* BEGIN Page *

Children in Wolverhampton are preparing to add some extra snap, crackle and pop to their usual morning routine.

Pupils from Woodfield Infant and Junior Schools in Penn receive their first delivery of cereals
Pupils receiving their delivery of cereals

Pupils from Woodfield Infant and Junior Schools in Penn receive their first delivery of cereals
Pupils receiving their delivery of cereals

Pupils from Woodfield Infant and Junior Schools in Penn receive their first delivery of cereals from Caroline Price of The Well
Pupils receiving cereals from Caroline Price

Starting shortly, free boxes of Kellogg's Cornflakes and Rice Krispies will be provided at participating schools and nurseries to enable youngsters to enjoy a healthy breakfast and set them up for a day's learning.

Kellogg's and Wolverhampton based foodbank The Well have joined forces with Wolverhampton City Council to provide thousands of boxes of cereal to participating schools and Early Years settings.

Councillor Phil Page, Wolverhampton City Council's Cabinet Member for Schools, Skills and Learning, said: "I am delighted that children and young people at many of our schools will be enjoying healthy and nutritious cereals thanks to this partnership with Kellogg's and The Well.

"Breakfast is the most important meal of the day; it gets your metabolism going and puts you in a good mood by helping to regulate blood sugar levels, so helps pupils perform better at school.

* END Page *

# What you need to do
Repeat word for word the part of the school breakfast article starting at "Starting shortly, free" and ending at "a day's learning.".

* BEGIN Information supplied *

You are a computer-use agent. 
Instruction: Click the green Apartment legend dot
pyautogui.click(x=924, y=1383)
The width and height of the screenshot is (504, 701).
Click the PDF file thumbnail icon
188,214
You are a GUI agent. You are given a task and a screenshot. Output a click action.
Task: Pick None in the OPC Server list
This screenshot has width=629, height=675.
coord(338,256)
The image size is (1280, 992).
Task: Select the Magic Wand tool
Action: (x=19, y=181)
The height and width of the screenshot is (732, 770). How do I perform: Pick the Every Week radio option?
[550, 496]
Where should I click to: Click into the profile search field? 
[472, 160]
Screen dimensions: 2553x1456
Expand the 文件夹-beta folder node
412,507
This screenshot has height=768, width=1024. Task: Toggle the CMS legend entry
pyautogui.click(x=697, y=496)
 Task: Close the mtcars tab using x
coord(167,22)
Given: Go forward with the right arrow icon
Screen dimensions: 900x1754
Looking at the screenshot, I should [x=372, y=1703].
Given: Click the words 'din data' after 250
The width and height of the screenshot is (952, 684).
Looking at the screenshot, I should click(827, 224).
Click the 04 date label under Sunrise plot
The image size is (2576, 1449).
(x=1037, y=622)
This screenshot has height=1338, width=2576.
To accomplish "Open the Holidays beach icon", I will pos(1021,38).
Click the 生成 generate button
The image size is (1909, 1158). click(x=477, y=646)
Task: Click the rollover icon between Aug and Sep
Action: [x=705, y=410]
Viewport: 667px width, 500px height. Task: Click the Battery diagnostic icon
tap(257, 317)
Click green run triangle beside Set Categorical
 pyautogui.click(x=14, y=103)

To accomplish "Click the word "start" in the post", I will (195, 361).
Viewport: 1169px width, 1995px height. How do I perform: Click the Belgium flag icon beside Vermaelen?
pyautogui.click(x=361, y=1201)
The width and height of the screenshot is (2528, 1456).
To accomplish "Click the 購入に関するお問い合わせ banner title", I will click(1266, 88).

* END Information supplied *

# Exercise solution
Starting shortly, free boxes of Kellogg's Cornflakes and Rice Krispies will be provided at participating schools and nurseries to enable youngsters to enjoy a healthy breakfast and set them up for a day's learning.